However, Tim Ritchie, chief executive of the Meat Industry Association (MIA), says the government appears to have based its target on a range of global emissions scenarios in the IPCC report.

“We are concerned the government has cherry-picked aspects of a report summarising global emission pathway scenarios and applied it to New Zealand.

“Their target is contrary to science-based policy. The science indicates that to achieve a goal of no increased global warming from agriculture, nitrous oxide emissions from agriculture must come down to net zero as quickly as possible, but methane only requires a slow decline in the order of 0.3 percent a year.

“This equates to a methane reduction of 10 percent by 2050 (up to 22 percent if the rest of the world achieves significant emissions reductions). The science for this figure is accepted by a number of reputable scientists, who have advised the Government and the Parliamentary Commissioner for the Environment.

“It is strange that the government’s proposed targets for agriculture are absolute with no offsetting to be counted by farmers planting trees. This is completely contrary to the Parliamentary Commissioner for the Environment’s recent report. It would lead to the bizarre situation where fossil fuel emitters can offset their emissions by buying forest, but a farmer cannot offset their emissions by planting forest on their own land.”

Ritchie says the government’s proposed emissions targets are simply not possible with current technologies and farming methods, short of a significant decrease in pastoral agriculture.

“This will impose enormous economic costs on the country and threaten many regional communities who depend on pastoral agriculture.

“Such a reduction in farm production will have a serious domino effect onto meat processors, exporters and the wider economy. It is astonishing the government is seeking to do this to New Zealand’s second biggest earner of foreign exchange and a major employer in the regions.”

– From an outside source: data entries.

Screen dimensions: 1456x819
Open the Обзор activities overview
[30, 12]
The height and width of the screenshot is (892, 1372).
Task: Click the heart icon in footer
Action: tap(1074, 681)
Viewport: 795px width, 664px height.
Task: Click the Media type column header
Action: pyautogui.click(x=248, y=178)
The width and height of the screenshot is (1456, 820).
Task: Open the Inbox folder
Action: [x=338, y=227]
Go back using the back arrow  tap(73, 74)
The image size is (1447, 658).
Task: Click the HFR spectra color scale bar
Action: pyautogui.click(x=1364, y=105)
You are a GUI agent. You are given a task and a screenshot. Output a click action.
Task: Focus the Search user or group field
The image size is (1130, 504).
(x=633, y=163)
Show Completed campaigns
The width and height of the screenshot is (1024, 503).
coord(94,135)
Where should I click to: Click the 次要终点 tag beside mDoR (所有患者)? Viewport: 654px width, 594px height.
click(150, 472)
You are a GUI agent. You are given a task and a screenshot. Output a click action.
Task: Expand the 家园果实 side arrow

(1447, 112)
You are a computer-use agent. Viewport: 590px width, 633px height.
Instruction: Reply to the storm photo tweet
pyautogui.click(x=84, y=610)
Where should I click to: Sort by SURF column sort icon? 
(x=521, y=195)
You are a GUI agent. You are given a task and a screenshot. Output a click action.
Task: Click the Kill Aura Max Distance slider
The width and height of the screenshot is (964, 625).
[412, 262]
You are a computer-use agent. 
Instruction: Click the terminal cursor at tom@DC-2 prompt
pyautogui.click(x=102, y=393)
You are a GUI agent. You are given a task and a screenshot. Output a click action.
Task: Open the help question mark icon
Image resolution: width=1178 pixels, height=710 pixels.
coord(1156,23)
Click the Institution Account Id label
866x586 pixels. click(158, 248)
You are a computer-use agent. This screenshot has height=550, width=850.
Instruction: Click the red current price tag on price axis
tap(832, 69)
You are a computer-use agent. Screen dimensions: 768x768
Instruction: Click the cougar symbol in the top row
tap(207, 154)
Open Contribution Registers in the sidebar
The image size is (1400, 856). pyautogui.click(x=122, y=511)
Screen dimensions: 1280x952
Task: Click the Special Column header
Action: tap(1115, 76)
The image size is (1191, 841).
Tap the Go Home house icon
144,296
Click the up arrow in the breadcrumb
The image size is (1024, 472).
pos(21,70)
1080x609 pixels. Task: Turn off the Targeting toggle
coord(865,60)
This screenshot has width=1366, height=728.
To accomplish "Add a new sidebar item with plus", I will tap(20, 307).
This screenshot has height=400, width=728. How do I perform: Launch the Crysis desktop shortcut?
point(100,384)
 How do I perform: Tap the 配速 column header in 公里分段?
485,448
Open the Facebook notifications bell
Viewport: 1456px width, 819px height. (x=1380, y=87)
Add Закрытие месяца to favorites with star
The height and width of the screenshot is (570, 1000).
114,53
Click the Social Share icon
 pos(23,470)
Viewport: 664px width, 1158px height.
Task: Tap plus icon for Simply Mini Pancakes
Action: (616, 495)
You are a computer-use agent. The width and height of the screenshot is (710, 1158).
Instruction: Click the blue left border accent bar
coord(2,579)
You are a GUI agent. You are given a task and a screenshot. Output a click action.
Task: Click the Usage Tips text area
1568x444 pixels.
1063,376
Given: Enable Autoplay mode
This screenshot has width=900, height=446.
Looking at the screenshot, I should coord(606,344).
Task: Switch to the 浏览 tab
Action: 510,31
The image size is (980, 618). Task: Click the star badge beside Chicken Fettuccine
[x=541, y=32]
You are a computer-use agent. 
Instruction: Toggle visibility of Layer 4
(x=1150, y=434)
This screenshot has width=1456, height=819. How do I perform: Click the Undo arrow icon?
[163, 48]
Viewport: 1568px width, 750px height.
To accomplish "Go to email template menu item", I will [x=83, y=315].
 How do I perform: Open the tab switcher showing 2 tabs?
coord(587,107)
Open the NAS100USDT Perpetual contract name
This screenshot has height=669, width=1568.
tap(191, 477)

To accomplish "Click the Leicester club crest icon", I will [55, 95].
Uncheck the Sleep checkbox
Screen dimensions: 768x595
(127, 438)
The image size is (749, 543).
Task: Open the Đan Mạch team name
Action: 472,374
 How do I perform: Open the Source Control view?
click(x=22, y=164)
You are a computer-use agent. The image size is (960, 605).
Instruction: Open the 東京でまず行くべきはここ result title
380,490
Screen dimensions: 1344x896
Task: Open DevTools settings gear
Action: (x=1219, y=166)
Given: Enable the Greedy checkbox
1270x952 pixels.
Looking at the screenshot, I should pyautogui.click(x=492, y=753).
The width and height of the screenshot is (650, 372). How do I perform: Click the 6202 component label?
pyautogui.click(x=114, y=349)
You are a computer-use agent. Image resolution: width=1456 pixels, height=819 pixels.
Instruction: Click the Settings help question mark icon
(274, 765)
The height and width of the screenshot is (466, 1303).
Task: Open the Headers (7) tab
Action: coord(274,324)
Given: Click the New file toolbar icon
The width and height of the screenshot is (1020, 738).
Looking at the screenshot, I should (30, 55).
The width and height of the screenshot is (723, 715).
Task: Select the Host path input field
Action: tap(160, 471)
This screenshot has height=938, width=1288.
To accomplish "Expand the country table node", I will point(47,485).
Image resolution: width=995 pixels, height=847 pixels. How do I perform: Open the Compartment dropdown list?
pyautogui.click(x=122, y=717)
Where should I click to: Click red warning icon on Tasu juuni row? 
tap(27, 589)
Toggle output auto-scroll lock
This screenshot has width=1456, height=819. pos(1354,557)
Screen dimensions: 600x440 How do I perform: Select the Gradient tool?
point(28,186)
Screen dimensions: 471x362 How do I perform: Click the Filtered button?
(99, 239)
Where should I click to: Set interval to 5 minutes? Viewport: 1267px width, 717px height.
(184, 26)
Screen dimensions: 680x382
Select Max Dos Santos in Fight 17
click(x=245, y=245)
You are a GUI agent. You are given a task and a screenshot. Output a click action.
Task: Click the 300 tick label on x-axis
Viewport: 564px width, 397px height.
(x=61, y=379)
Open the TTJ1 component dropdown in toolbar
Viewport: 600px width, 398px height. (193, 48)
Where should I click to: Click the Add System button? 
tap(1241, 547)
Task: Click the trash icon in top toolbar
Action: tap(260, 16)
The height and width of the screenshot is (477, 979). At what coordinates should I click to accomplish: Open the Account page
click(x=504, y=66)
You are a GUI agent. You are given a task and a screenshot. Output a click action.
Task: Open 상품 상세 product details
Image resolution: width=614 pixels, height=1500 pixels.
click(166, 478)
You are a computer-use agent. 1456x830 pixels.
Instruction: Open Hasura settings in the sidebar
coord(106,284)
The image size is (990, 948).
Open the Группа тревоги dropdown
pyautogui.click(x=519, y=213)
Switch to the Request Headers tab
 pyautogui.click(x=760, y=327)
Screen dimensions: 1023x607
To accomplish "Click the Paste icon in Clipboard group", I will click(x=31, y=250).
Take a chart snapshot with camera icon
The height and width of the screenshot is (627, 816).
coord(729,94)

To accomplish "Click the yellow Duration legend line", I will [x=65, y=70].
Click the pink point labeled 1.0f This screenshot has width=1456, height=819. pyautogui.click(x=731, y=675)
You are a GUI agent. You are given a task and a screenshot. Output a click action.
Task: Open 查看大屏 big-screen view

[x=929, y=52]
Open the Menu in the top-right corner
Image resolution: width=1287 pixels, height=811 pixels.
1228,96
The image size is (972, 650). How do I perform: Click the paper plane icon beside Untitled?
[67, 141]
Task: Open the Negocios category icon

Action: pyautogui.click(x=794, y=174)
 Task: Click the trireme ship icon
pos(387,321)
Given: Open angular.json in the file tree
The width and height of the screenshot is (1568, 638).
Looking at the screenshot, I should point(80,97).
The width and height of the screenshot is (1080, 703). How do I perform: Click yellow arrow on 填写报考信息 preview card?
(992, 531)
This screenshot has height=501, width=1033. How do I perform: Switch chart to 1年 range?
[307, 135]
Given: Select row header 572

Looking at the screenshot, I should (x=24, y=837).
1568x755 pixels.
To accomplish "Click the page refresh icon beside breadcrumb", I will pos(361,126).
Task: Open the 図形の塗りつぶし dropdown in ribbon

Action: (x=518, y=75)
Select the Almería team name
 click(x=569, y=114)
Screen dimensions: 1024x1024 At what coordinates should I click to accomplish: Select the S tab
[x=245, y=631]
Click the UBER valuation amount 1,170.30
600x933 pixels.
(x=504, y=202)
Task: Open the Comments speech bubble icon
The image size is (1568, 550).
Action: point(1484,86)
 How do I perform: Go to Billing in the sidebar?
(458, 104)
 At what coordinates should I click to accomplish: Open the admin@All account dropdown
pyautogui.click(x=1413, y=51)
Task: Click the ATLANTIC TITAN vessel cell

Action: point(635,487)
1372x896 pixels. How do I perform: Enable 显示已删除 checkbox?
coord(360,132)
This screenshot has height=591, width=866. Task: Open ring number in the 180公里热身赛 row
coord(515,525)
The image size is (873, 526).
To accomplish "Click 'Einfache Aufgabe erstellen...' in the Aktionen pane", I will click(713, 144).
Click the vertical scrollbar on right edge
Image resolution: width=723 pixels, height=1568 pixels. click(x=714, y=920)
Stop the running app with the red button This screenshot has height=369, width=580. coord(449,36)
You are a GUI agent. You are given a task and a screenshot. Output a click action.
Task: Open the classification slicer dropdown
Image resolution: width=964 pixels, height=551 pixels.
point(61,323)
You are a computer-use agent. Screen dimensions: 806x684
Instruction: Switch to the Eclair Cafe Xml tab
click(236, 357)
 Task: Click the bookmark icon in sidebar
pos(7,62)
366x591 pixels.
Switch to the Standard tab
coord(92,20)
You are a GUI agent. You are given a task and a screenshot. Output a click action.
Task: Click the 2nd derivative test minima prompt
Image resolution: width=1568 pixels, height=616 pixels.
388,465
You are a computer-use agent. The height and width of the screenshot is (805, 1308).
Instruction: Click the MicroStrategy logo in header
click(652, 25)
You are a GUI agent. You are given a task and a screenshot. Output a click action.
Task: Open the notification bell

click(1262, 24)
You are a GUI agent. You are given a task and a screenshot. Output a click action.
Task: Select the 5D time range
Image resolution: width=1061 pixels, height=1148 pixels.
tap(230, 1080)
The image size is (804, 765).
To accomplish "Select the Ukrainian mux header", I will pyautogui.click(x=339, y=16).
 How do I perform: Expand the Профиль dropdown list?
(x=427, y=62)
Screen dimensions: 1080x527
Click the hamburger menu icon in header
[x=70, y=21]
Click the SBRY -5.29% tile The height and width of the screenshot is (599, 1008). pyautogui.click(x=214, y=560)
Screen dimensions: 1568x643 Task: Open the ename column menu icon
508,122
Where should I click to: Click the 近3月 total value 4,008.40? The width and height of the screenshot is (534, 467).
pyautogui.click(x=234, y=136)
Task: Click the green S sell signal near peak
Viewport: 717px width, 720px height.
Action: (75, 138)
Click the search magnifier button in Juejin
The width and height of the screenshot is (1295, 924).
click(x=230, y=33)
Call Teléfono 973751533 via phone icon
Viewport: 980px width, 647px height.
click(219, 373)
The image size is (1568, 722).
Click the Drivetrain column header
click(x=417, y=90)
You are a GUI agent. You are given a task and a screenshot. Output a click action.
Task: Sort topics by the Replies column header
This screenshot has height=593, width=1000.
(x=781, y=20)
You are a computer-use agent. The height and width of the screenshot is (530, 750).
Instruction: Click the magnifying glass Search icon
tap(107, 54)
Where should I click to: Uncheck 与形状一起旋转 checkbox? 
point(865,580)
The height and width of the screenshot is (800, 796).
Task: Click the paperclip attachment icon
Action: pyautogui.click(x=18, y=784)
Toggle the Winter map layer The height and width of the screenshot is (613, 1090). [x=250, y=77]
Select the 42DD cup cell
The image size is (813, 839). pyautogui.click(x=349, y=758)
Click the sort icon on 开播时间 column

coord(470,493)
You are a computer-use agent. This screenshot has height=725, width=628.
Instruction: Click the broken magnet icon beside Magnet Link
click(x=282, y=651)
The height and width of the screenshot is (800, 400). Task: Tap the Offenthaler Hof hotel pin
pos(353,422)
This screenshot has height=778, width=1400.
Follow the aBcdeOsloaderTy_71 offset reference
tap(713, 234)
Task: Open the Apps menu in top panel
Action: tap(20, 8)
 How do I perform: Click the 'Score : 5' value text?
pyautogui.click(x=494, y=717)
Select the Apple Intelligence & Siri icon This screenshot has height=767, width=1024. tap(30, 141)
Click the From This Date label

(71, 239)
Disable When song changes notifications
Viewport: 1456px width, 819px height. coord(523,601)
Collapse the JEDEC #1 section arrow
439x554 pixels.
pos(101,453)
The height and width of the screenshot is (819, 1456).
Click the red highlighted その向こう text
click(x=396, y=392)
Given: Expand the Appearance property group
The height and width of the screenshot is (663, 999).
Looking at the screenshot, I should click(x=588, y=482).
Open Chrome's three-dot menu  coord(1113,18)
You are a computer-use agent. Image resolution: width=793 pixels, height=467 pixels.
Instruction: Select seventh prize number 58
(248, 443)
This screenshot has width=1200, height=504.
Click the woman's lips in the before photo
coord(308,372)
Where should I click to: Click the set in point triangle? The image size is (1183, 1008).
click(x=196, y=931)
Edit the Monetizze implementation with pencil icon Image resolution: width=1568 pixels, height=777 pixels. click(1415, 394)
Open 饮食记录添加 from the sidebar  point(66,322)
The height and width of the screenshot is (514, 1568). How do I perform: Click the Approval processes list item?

The meat processing and export industry agrees with the science underpinning climate change, says Ritchie.

“The industry accepts the need to address climate change. We want an agricultural sector that is not contributing to increased global warming.

“The pastoral sector has been working hard to devise a credible and robust framework to enable farms to transition to lower emissions, one which will not cripple agriculture and harm the New Zealand economy. What the government is proposing will completely undermine our efforts to achieve a sustainable pastoral sector by 2050.

“The government needs to go back and talk to the pastoral industry about how it can achieve the ambition we all share of a New Zealand agricultural sector that is not contributing to increased global warming,” says Ritchie.